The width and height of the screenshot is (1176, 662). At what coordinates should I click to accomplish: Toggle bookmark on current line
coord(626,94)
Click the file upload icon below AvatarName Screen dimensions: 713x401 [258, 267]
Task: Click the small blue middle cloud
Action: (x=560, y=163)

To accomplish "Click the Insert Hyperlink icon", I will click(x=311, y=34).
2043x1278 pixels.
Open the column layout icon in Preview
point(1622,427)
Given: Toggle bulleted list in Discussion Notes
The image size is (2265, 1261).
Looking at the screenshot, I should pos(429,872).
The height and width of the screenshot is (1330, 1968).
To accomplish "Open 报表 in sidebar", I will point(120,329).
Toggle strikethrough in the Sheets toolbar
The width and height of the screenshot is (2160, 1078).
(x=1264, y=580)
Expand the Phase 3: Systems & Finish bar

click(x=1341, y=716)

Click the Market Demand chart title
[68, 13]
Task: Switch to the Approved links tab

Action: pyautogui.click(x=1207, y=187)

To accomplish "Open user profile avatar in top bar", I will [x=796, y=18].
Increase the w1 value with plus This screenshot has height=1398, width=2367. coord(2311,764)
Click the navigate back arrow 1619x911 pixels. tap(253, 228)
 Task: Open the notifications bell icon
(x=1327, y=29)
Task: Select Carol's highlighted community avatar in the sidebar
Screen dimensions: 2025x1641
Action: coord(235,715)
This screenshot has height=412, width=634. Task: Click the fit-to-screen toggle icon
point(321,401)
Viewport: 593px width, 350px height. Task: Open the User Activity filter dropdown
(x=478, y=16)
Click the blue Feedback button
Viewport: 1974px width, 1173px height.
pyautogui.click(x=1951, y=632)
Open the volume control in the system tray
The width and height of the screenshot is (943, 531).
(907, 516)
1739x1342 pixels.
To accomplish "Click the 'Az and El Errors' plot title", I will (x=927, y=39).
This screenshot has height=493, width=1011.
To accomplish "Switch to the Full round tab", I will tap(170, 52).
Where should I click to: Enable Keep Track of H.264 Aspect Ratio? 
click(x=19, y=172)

Problem description - Please return the entire listing, unchanged.

Solved exercise -
The width and height of the screenshot is (1176, 662). At what coordinates should I click to accomplish: Toggle bookmark on current line
coord(626,94)
Click the file upload icon below AvatarName Screen dimensions: 713x401 [258, 267]
Task: Click the small blue middle cloud
Action: (x=560, y=163)

To accomplish "Click the Insert Hyperlink icon", I will click(x=311, y=34).
2043x1278 pixels.
Open the column layout icon in Preview
point(1622,427)
Given: Toggle bulleted list in Discussion Notes
The image size is (2265, 1261).
Looking at the screenshot, I should pos(429,872).
The height and width of the screenshot is (1330, 1968).
To accomplish "Open 报表 in sidebar", I will point(120,329).
Toggle strikethrough in the Sheets toolbar
The width and height of the screenshot is (2160, 1078).
(x=1264, y=580)
Expand the Phase 3: Systems & Finish bar

click(x=1341, y=716)

Click the Market Demand chart title
[68, 13]
Task: Switch to the Approved links tab

Action: pyautogui.click(x=1207, y=187)

To accomplish "Open user profile avatar in top bar", I will [x=796, y=18].
Increase the w1 value with plus This screenshot has height=1398, width=2367. coord(2311,764)
Click the navigate back arrow 1619x911 pixels. tap(253, 228)
 Task: Open the notifications bell icon
(x=1327, y=29)
Task: Select Carol's highlighted community avatar in the sidebar
Screen dimensions: 2025x1641
Action: coord(235,715)
This screenshot has height=412, width=634. Task: Click the fit-to-screen toggle icon
point(321,401)
Viewport: 593px width, 350px height. Task: Open the User Activity filter dropdown
(x=478, y=16)
Click the blue Feedback button
Viewport: 1974px width, 1173px height.
pyautogui.click(x=1951, y=632)
Open the volume control in the system tray
The width and height of the screenshot is (943, 531).
(907, 516)
1739x1342 pixels.
To accomplish "Click the 'Az and El Errors' plot title", I will (x=927, y=39).
This screenshot has height=493, width=1011.
To accomplish "Switch to the Full round tab", I will tap(170, 52).
Where should I click to: Enable Keep Track of H.264 Aspect Ratio? 
click(x=19, y=172)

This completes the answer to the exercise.